The raw response data will be made available here soon, in the meantime, feel free to email [email protected] for a copy.
TL;DR
Overview of the user
Like previous years, more than half of the Airflow users are Data Engineers (54%). Solutions Architects (13%), Developers (12%), DevOps (6%) and Data Scientists (4%) are also active Airflow users! There was a slight increase in the representation of Solutions Architect roles compared to results from 2020 and 2019 .
Airflow is used and popular in bigger companies, 64% of Airflow users work for companies with 200+ employees which is an 11 percent increase compared to 2020.
62% of the survey participants have more than 6 Airflow users in their company.
More Airflow users (65.9%) are willing to recommend Apache Airflow compared to the survey results in 2020 and 2019. There is a general positive trend in a willingness to recommend Airflow, 93% of surveyed Airflow users are willing to recommend Airflow ( 85.7% in 2019 and 92% in 2020 ), only 1% of users are not likely to recommend (3.6% in 2019 and 3.5% in 2020).
Airflow documentation is a critical source of information, with more than 90% (15% increase compared to results from 2020) of survey participants using the documentation. Airflow documentation is also one of the top areas to improve! What’s interesting, also Stack Overflow usage is critical, with about 60% users declaring to use it as a source of information (24% increase compared to results from 2020).
Deployments
85% of the Airflow users have between 1 to 7 active Airflow instances. 62.5% of the Airflow users have between 11 to 250 DAGs in their largest Airflow instance. 75% of the surveyed Airflow users have between 1 to 100 tasks per DAG.
Close to 85% of users use one of the Airflow 2 versions, 9.2% users still use 1.10.15, while the remaining 6.3% are still using olderAirflow 1 versions.

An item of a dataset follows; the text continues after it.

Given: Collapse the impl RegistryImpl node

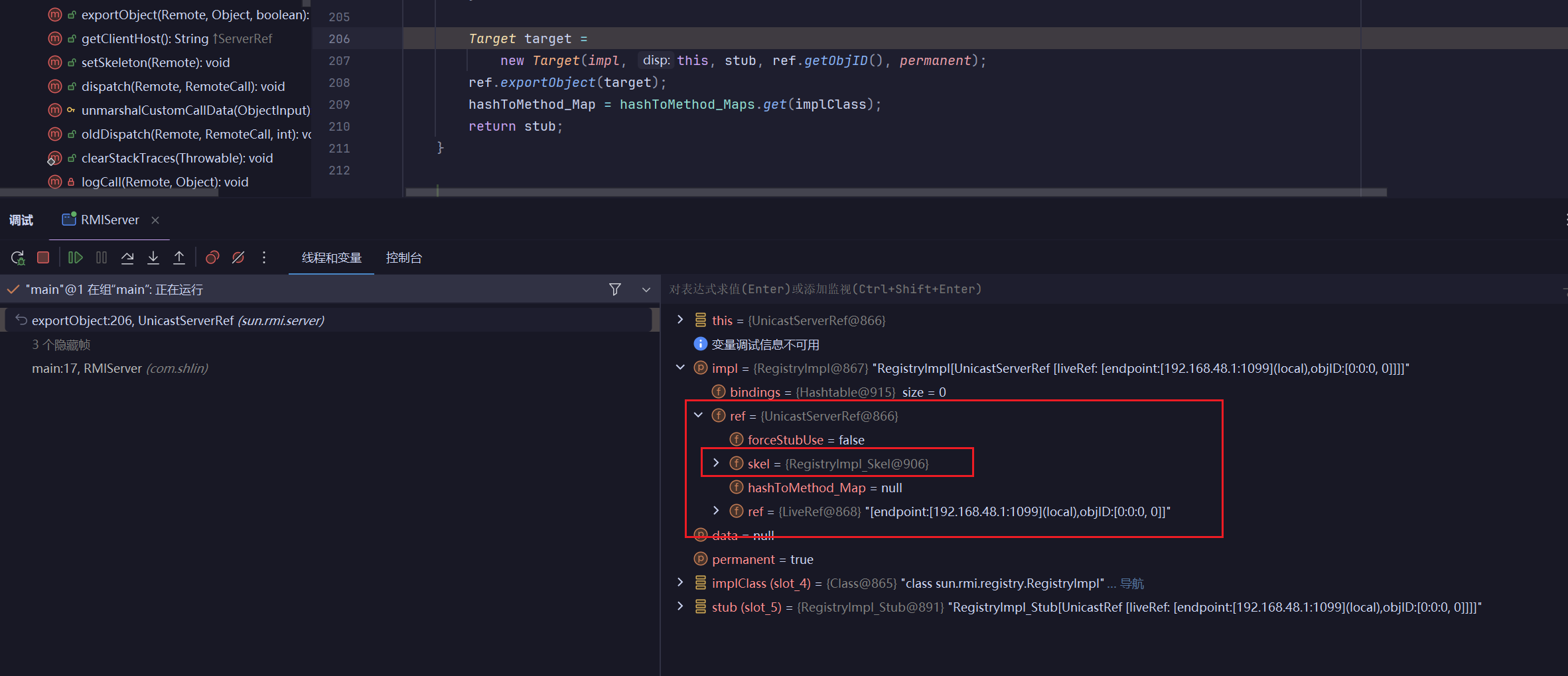Looking at the screenshot, I should click(680, 368).
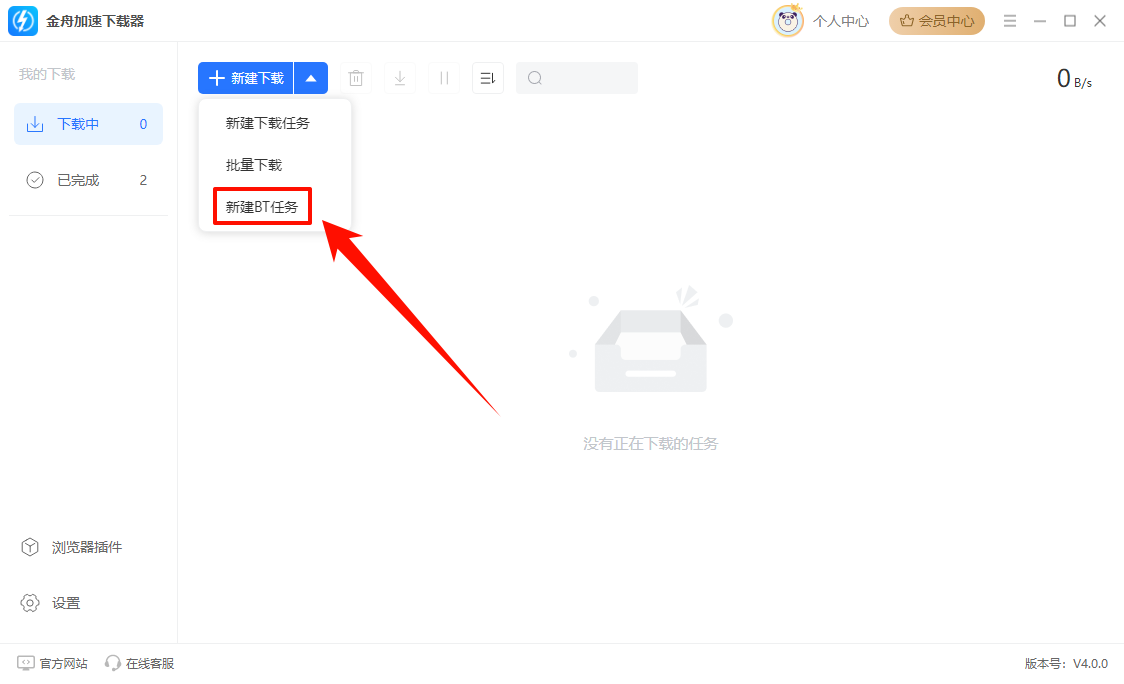
Task: Select 新建BT任务 menu entry
Action: pyautogui.click(x=262, y=207)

The good news is that the majority of users on Airflow 1 are planning migration to Airflow 2 quite soon, with resources and capacity being the main blockers.

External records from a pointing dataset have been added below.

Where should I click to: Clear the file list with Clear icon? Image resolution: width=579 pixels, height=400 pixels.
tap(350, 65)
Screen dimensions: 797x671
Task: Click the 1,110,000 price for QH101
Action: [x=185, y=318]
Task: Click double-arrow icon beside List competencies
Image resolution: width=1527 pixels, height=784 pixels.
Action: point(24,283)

In comparison to results from 2020, more users were interested in monitoring in general and specifically in using tools such as external monitoring services (40.7%, up from 29.6%) and information from metabase (35.7%, up from 25.1%).

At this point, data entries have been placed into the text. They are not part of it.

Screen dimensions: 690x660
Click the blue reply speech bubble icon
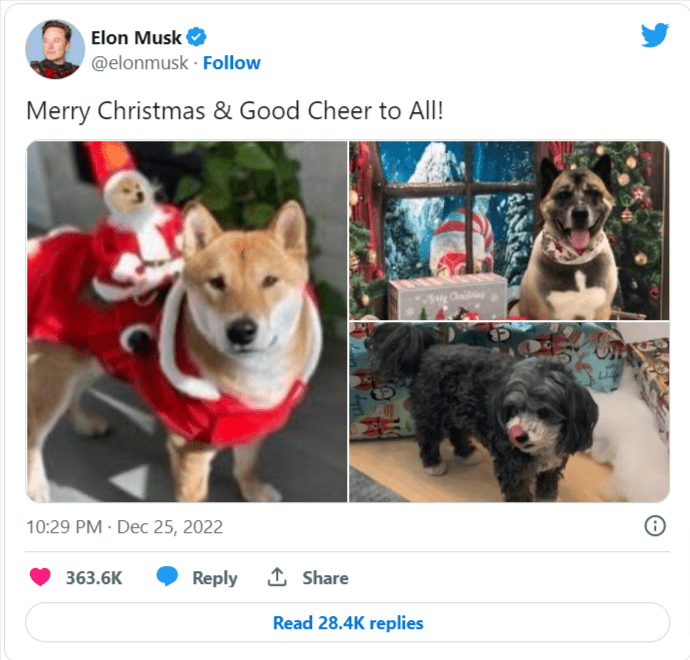167,576
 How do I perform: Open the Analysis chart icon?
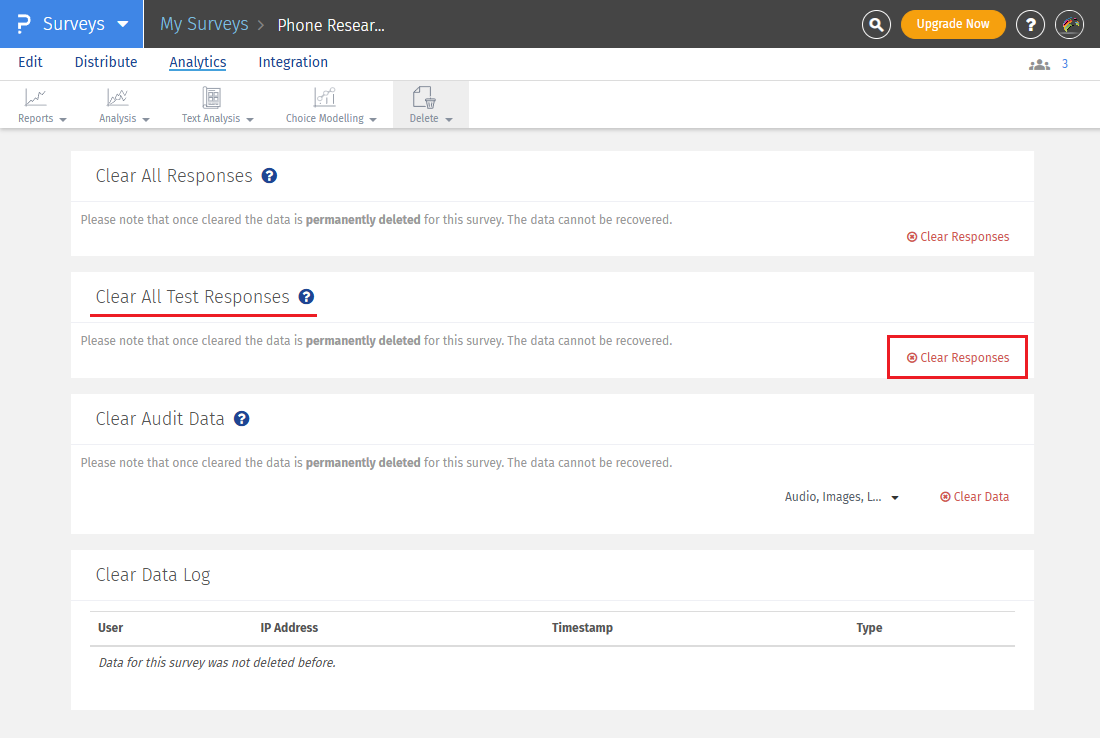point(118,98)
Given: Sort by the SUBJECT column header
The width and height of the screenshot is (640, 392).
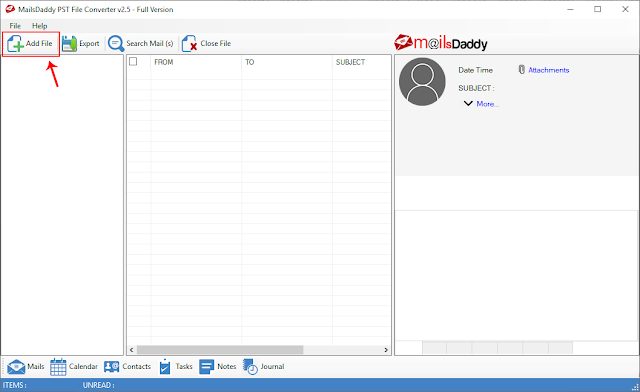Looking at the screenshot, I should click(351, 62).
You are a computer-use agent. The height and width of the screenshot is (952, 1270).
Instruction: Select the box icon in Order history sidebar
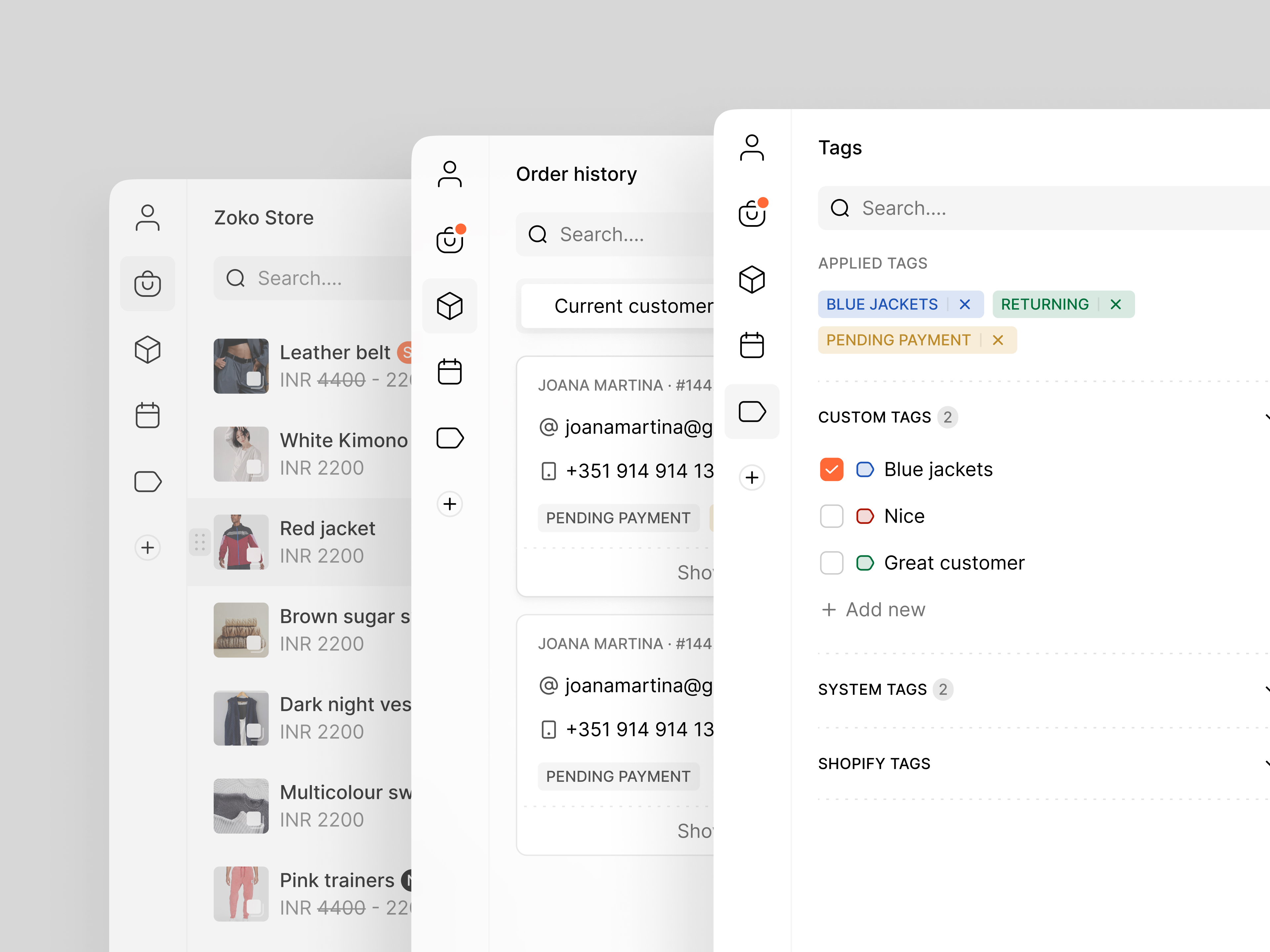point(449,306)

Celery (52.7%) and Kubernetes (39.4%) are the most common executors used.
Usage
81.3% of Airflow users who responded to the survey don’t have any customisation of Airflow.
Xcom (69.8%) is the most popular method to pass inputs and outputs between tasks, however Saving and Retrieving Inputs and Outputs from Storage still plays an important role (49%).
Lineage itself is a quite new topic for Airflow users, most of them don’t use lineage solutions but might be interested if supported by Airflow (47.5%), are not familiar with data lineage (29%) or that data lineage is not their concern (13%).
The Airflow web UI is used heavily for Monitoring Runs (95.9%), Accessing Task Logs (89.8%), Manually triggering DAGs (85.2%), Clearing Tasks (82.7%) and Marking Tasks as successful (60.7%). The top 3 views used are: List of DAGs, Task Logs and DAG Runs, which is very similar to results from 2020 and 2019.
Community and contribution
Most Airflow users (57.1%) are aware they could contribute but do not, and an additional 21.7% contribute very rarely. 14.8% of users were not aware they could contribute. There is much more to be done to engage our community to be more active contributors and raise the current 6.4% of users who actively contribute, especially considering that one important blocker for contribution is lack of knowledge on how to start (37.7%).
The future of Airflow
The top area for improvement is still the Airflow web UI (49.5%), closely followed by more telemetry for logging, monitoring and alerting purposes (48%). However all those efforts should go in line with improved documentation (36.6.%) and resources about using the Airflow, especially when we take into account the need of onboarding new users (36.6%).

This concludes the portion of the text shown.